TEXTO —
══════════
Balneabilidade eleitoral

A tal lista de beneficiários de Furnas pode ser um repeteco da Carta Brandi, dos tempos de Jango, ou do dossiê das Ilhas Cayman da época de FHC, mas há possibilidade, num país envolto na isonomia da corrupção, de ter indícios de verdade até porque o ator mor da última devassa, Roberto Jefferson, confirmou ter recebido a grana ali referida.
Não haverá condições de balneabilidade na praia eleitoral: depoimentos de pessoas, apanhadas em operações fraudulentas no setor público, voltam a circular normalmente como se tais documentos não fossem protegidos por um mínimo de blindagem. Eventos ligados à campanha senatorial de 1998, aquela do acordo branco, aparecem na inquirição de operadores e doleiros.
Urge que a justiça eleitoral funcione como o Instituto Ambiental na praia e faça mais do que medir indicadores de poluição no processo. Vai ser duríssimo aguentar o alude de lixo que vem por aí.

Seguros

Depois do episódio com a Interbrazil todo cuidado com seguro é pouco. E no fim de semana falava-se muito de problemas na Prefeitura de Curitiba. Podia ser paranóia, mas também especulação de interessados como concorrentes.

PMDB oscilante

Mostramos ontem a queda do PMDB em Curitiba, sabidamente dirigido de forma desastrosa. Todavia é também pendular o desempenho estadual, embora se viva, no momento, o ''inchaço'' das adesões fisiológicas. Em 1986 para legislativo estadual o partido fez 62,9% dos votos e para o federal 68,4%; já em 1990 no estadual ficou em 26,6% e no federal 20,7%; em 1994 caiu para 22,7% no Estado e 11,9% no federal; em 1998 aparece com 12,1% no estadual e 12,6% no federal e em 2002 uma recuperação lenta 14,1% no estadual e 19,6% no federal.
Quem examina esse quadro vê a razão da ansiedade que cerca os que não contam com o respaldo de secretarias. Em alguns casos, um escândalo.


Folclore

O jornalista Dicesar Plaisant, o pai, fazia discursos veementes nas ruas de Curitiba atacando Manoel Ribas e a primeira-dama. O escritor Valfrido Piloto, delegado de polícia, era escalado para prendê-lo e se recusava por causa de disputas literárias. Numa delas, Plaisant, discutindo questões históricas, assim intitulou seu texto ''Deixe-se de cucas, dr Valfrido''. Valfrido está com mais de 100 anos e mora em Matinhos. A última vez que vi Dicesar ele fazia discursos veementes contra as más instalações da Universidade Federal: ''Dizia Camilo Castelo Branco que uma instituição de pardieiros é uma instituição de merda!'' Mais tarde, Flavio Lacerda reformou o prédio histórico e criou os novos da Reitoria e do Centro Politécnico. Atendeu o apelo do Plaisant.

Litorâneas

O Joca, dono do restaurante Caçarola, de Antonina, sobre a cidade: ''Ela é
boa de viver, mas difícil de conviver''.

Negociações

Relevantes os entendimentos que o governo estadual e equipe buscam no caso dos precatórios, os títulos podres amarrados à venda do Banestado, cadáver insepulto que contamina para o resto da vida a nossa situação financeira. Surpreendente, porém, a perda de tempo anterior, pois se sabia de todos os riscos. É melhor negociar isso em momento de possível pacto eleitoral, porém segundo os mais pragmáticos e realistas.

Segurança

Duas horas da tarde, anteontem, a agência da Caixa Econômica da Mateus Leme foi assaltada de forma inusitada: estouraram o vidro da porta circular e deitaram e rolaram. O governo estadual pode estar associado com ela, mas não lhe dá muita segurança.
══════════
PROBLEMA A —
Traduza para o inglês esta frase do texto: "Valfrido está com mais de 100 anos e mora em Matinhos."
PROBLEMA B —
Devolva o trecho do texto que começa em "A tal lista" e termina em "operadores e doleiros.".
Os registros provêm de outra fonte.
══════════
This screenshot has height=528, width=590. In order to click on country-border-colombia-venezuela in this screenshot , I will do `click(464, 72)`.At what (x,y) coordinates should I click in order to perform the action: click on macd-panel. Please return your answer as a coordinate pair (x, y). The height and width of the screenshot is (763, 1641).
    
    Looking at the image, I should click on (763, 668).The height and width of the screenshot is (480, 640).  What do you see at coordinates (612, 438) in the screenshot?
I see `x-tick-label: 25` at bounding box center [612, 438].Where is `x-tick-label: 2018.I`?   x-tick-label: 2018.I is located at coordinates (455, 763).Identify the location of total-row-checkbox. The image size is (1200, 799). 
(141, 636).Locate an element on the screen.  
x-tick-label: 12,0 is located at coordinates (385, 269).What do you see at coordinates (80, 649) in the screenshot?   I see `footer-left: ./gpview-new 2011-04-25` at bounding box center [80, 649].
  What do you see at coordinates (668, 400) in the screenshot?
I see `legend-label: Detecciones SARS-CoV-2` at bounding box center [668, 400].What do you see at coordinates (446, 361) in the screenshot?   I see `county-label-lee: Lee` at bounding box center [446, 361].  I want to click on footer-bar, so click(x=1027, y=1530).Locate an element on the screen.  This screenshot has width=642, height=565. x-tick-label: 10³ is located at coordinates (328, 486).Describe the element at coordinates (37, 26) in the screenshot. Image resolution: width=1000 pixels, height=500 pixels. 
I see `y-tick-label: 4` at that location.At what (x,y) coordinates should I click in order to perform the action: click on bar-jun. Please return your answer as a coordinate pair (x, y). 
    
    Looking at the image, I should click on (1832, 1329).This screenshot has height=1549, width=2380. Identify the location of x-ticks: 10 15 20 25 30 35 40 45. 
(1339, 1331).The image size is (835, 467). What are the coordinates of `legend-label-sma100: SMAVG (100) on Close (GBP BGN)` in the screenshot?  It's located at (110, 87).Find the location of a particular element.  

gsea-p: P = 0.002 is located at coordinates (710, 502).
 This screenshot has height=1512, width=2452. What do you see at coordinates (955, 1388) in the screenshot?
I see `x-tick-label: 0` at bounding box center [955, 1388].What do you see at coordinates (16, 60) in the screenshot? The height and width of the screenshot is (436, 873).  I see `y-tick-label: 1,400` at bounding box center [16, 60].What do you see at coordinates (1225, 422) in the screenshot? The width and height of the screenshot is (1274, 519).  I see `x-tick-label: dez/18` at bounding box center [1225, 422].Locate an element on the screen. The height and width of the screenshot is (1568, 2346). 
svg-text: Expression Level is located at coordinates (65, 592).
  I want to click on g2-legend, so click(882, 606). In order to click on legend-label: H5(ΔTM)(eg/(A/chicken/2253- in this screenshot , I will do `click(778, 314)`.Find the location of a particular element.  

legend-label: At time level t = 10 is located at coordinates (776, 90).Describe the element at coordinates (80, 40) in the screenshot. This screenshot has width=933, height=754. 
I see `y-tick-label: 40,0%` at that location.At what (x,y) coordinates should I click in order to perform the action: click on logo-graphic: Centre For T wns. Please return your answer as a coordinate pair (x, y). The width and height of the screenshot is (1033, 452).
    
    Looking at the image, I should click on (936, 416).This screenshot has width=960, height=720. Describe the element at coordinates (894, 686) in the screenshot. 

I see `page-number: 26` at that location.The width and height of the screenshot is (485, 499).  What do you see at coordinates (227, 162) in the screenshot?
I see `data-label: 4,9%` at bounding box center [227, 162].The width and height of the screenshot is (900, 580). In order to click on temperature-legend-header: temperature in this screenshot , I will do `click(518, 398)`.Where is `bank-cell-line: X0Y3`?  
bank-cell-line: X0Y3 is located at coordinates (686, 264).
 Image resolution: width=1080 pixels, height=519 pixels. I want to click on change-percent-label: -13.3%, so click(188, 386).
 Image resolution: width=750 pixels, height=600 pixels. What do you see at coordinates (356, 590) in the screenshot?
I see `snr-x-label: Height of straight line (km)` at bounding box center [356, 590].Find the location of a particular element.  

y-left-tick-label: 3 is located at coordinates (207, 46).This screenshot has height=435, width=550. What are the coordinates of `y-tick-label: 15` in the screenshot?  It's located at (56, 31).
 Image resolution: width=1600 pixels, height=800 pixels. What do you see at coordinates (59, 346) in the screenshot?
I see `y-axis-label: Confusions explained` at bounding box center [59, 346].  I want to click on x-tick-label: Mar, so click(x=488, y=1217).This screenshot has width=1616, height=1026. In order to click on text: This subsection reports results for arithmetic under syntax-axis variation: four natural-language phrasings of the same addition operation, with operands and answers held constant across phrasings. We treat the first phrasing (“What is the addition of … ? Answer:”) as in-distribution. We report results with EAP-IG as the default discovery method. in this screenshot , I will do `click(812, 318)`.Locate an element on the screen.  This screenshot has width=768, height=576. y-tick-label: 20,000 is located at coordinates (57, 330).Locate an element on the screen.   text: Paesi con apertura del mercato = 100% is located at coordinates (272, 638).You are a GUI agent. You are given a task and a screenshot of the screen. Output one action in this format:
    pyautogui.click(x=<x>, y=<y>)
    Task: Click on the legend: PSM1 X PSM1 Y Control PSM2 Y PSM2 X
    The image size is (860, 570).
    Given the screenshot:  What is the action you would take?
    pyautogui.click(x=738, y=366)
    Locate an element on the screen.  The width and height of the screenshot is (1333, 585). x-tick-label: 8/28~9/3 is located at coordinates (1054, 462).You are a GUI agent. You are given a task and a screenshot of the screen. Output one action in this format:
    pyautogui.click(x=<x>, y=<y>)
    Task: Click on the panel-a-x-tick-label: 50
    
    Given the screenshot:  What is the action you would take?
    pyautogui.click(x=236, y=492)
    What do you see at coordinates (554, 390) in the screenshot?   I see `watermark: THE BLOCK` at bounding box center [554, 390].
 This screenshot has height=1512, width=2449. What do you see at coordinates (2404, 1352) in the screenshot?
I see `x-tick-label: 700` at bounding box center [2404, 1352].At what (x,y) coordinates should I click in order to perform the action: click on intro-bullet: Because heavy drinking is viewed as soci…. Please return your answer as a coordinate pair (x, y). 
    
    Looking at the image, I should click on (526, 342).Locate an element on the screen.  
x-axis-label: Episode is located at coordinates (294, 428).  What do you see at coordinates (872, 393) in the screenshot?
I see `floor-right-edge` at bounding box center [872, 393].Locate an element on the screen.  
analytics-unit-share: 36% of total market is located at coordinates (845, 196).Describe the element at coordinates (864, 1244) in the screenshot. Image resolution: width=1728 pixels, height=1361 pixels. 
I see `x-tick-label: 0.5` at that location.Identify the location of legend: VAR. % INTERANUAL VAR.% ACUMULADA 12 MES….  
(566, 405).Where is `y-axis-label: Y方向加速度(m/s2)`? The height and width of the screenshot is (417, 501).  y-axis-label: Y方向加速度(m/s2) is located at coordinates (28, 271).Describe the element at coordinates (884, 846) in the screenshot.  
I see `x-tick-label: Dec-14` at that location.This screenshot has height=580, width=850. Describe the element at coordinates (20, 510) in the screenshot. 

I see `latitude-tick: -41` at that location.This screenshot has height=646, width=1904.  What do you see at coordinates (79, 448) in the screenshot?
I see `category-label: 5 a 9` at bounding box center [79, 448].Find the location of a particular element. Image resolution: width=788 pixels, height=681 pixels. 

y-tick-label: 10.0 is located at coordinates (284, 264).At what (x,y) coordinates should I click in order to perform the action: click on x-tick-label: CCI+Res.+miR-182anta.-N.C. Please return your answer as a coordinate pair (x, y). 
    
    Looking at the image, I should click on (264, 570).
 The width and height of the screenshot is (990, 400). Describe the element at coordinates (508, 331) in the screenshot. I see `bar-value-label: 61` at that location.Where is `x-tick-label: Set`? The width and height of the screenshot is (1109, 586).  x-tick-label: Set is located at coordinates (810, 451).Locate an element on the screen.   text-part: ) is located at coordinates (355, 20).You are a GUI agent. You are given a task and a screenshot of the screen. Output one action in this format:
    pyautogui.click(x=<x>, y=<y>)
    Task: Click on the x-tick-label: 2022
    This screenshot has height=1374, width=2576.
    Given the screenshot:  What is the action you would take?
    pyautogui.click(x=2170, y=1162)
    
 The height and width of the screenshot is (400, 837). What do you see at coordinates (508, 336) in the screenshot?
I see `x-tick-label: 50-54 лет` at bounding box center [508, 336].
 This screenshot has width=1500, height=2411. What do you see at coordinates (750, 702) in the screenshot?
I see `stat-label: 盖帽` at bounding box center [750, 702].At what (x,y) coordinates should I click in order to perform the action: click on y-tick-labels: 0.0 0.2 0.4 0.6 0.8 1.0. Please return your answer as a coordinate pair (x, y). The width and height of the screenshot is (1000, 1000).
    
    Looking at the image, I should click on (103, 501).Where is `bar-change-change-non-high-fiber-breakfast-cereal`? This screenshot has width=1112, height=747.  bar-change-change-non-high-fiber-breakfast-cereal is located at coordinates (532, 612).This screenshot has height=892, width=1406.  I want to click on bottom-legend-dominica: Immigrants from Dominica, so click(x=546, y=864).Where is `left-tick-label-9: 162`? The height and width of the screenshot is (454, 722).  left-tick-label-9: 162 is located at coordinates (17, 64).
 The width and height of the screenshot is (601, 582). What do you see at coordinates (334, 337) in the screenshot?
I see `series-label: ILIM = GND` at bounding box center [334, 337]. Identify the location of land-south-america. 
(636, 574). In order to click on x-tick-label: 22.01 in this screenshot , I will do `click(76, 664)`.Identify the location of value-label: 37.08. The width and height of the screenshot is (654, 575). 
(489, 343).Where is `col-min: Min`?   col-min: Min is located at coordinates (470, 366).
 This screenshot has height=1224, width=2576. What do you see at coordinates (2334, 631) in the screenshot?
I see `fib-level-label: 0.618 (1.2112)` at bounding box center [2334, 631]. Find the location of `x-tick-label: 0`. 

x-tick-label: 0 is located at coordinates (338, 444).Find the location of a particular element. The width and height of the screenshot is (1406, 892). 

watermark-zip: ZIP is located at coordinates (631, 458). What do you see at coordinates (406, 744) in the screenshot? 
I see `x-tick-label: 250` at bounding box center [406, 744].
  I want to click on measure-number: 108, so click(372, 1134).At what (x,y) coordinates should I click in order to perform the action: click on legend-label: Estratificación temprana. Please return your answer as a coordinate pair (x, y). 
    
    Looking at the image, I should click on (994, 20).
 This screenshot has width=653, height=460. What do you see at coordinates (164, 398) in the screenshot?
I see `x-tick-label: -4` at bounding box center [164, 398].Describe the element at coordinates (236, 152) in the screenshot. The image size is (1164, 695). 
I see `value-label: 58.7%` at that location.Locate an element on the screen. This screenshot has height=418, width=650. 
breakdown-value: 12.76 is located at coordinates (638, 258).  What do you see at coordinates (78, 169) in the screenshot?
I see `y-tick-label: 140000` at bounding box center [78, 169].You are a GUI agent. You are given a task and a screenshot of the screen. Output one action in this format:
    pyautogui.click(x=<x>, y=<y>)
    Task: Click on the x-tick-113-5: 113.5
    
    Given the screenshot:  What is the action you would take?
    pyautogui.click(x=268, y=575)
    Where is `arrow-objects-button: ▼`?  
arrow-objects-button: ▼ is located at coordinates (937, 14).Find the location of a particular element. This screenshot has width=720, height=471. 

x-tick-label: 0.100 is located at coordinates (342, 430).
══════════
RESULTADO DA TAREFA A —
Valfrido is over 100 years old and lives in Matinhos.

RESULTADO DA TAREFA B —
A tal lista de beneficiários de Furnas pode ser um repeteco da Carta Brandi, dos tempos de Jango, ou do dossiê das Ilhas Cayman da época de FHC, mas há possibilidade, num país envolto na isonomia da corrupção, de ter indícios de verdade até porque o ator mor da última devassa, Roberto Jefferson, confirmou ter recebido a grana ali referida.
Não haverá condições de balneabilidade na praia eleitoral: depoimentos de pessoas, apanhadas em operações fraudulentas no setor público, voltam a circular normalmente como se tais documentos não fossem protegidos por um mínimo de blindagem. Eventos ligados à campanha senatorial de 1998, aquela do acordo branco, aparecem na inquirição de operadores e doleiros.